The circus’s recent performance at Queanbeyan showground attracted criticism over the use of exotic animals such as lions and monkeys.
But Stardust Circus owner Jan Lennon said the experience of a traditional circus is what attracted people.
“It ended up being very successful, we can’t complain,” she said. “Obviously people wanted to see the circus with the animals as it turns out.”
Exotic circus animals are banned in the ACT, but Mrs Lennon said the majority of patrons had come from across the border.
“I drove around every night and had a look and the majority of number plates were ACT….ACT outweighed the NSW” Mrs Lennon said.
Animal Liberation ACT staged a protest against the circus to highlight the ill treatment of circus animals. “Circuses with these exotic species are banned from performing in the ACT, just over the border, because it is considered to be cruel,” Jo Morgan, the president of Animal Liberation ACT, said.
Mrs Morgan says the animals are forced to live in temporary cages and enclosures that are small and dull.
“The animals are prevented from carrying out their natural behaviour that evolved over millions of years,” Mrs Morgan said. “They are forced to perform whether they want to or not.”

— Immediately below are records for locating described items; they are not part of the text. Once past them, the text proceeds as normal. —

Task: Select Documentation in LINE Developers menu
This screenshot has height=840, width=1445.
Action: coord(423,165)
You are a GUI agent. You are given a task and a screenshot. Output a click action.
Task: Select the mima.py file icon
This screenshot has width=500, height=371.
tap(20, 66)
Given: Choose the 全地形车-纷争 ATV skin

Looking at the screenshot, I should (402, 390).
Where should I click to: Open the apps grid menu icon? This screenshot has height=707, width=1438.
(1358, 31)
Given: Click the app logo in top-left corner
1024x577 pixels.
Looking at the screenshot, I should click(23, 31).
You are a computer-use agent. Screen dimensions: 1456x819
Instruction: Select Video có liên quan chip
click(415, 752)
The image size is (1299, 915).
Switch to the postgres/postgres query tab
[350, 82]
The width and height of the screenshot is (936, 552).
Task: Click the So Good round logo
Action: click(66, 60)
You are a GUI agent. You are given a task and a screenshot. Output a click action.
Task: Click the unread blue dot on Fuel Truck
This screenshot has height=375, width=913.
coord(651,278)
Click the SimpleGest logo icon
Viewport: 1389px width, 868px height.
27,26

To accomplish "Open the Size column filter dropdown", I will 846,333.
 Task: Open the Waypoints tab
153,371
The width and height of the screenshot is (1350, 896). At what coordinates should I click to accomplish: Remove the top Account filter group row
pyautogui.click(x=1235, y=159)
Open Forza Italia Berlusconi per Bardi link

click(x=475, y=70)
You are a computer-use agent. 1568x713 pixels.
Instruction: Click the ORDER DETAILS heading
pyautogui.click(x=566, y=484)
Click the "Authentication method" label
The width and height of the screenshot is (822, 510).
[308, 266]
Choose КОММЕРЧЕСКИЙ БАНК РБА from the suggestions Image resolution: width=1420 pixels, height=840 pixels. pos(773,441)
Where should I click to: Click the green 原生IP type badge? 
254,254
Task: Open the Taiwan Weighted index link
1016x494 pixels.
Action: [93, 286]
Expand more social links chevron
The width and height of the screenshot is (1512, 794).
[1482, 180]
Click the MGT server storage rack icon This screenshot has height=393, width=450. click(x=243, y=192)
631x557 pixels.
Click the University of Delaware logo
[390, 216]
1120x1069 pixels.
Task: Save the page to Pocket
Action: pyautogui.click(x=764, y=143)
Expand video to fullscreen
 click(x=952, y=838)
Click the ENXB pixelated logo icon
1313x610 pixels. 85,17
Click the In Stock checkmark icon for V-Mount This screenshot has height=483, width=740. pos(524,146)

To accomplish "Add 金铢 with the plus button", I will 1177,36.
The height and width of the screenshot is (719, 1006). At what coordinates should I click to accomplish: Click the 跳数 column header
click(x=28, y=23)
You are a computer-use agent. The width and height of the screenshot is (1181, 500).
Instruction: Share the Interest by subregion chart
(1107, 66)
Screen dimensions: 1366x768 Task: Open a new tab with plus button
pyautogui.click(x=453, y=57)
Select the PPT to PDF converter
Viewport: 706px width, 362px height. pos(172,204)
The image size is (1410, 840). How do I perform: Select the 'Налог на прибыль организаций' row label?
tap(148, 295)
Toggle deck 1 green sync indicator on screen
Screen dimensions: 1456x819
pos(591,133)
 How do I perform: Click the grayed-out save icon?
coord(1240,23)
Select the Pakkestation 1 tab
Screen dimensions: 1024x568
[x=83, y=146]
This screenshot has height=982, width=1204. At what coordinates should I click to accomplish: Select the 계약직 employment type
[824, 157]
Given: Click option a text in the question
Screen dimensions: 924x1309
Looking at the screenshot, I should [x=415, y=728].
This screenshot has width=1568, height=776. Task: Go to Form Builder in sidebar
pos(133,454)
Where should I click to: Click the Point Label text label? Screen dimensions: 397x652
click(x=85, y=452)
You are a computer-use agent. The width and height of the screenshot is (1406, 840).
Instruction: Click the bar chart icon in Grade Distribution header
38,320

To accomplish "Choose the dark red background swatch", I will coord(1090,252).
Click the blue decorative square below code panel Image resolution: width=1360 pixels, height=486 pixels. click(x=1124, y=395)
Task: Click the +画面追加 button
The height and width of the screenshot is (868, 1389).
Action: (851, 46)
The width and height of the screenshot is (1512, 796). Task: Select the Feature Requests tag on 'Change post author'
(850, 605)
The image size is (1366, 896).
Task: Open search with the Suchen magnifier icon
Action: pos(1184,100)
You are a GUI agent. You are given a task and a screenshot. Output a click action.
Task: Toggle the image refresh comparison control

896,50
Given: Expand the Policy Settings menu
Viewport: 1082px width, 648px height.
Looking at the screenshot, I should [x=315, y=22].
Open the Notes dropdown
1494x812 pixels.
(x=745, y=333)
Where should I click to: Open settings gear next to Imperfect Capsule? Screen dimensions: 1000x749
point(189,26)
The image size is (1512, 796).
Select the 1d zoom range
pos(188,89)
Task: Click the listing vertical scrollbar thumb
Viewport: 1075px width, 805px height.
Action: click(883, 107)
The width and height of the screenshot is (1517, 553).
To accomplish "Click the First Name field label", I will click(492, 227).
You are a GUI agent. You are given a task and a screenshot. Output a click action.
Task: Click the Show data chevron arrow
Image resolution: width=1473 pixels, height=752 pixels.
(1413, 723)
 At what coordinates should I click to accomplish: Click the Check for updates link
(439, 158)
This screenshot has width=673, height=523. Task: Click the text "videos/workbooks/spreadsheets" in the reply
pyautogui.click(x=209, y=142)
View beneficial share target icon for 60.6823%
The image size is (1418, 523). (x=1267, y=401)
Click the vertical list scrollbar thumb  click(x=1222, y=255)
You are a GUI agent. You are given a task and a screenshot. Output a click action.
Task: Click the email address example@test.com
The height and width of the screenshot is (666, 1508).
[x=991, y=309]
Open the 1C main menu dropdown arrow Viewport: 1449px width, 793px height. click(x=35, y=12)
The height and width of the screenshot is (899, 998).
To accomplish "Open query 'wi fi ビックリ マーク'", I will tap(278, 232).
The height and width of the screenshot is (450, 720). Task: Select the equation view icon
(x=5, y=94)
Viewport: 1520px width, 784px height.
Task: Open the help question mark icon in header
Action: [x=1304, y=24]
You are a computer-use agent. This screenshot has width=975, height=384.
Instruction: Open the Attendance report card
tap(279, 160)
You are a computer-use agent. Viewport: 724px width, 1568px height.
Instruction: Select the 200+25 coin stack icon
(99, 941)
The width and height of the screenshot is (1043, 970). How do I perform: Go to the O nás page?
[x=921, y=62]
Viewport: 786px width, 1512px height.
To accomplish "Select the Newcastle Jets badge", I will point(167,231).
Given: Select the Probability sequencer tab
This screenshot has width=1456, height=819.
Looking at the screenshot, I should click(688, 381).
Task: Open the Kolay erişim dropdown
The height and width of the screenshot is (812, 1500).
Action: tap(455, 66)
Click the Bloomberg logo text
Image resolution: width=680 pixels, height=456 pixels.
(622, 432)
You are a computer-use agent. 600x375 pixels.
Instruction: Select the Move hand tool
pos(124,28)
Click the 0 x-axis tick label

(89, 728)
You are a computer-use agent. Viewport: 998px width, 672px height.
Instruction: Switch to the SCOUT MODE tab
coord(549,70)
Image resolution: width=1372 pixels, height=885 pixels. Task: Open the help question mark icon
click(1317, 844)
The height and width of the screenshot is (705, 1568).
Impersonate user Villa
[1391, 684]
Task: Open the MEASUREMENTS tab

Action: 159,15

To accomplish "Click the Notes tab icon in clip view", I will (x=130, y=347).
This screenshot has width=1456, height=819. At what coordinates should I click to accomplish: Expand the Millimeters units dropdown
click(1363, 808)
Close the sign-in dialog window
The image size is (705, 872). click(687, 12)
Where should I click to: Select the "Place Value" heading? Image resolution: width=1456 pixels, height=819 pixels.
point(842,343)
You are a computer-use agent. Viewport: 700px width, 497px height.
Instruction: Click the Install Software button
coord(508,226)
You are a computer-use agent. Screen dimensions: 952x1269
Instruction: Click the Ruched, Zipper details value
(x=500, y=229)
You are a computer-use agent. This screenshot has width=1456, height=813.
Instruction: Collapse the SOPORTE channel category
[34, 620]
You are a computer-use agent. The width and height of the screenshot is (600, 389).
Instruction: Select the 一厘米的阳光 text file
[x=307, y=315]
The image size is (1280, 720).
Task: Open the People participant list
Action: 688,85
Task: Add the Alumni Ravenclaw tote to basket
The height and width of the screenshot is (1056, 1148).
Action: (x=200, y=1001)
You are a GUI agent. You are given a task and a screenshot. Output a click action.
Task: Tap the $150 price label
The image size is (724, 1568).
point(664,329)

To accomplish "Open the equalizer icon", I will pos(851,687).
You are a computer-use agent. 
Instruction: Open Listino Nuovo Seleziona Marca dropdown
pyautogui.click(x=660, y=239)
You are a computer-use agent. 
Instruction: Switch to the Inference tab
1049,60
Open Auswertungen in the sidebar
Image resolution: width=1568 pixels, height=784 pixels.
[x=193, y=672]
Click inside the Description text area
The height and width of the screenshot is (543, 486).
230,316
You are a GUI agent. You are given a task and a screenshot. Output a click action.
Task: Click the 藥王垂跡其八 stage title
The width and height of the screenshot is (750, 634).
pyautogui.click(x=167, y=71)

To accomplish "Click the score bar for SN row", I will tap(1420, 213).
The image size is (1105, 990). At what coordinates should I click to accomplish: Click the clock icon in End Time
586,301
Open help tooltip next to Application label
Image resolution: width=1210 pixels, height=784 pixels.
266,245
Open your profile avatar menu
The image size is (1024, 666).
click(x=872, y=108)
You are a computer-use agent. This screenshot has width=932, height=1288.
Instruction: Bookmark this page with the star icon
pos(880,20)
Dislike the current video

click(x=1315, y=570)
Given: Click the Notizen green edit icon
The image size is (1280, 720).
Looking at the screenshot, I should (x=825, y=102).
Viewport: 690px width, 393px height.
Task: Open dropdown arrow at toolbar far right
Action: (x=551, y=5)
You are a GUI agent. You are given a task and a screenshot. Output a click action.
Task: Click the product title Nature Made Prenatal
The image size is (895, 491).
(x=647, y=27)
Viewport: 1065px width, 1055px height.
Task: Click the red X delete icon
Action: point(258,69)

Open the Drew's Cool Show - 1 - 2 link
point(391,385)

But Mrs Lennon said the animals were very well looked after calling the accusations “rubbish”.
“We have lions and they are very lazy animals,” she said. “They sleep about 20 hours a day they don’t have to hunt for food it’s laid on them. There is no problem there. The five minutes they do on the show is their exercise…. They are not particularly over worked”
Across Australia 40 local councils have banned circuses with exotic animals and Mrs Morgan hopes Queanbeyan Council will ban the circus.
“The council definitely has a role to play in animal welfare and that would be to help get these poor animals out of the circus,” she said.
Queanbeyan Council general manager Gary Chapman said that there had been no complaints from residents and would not ban the circus while the community continued to enjoy it.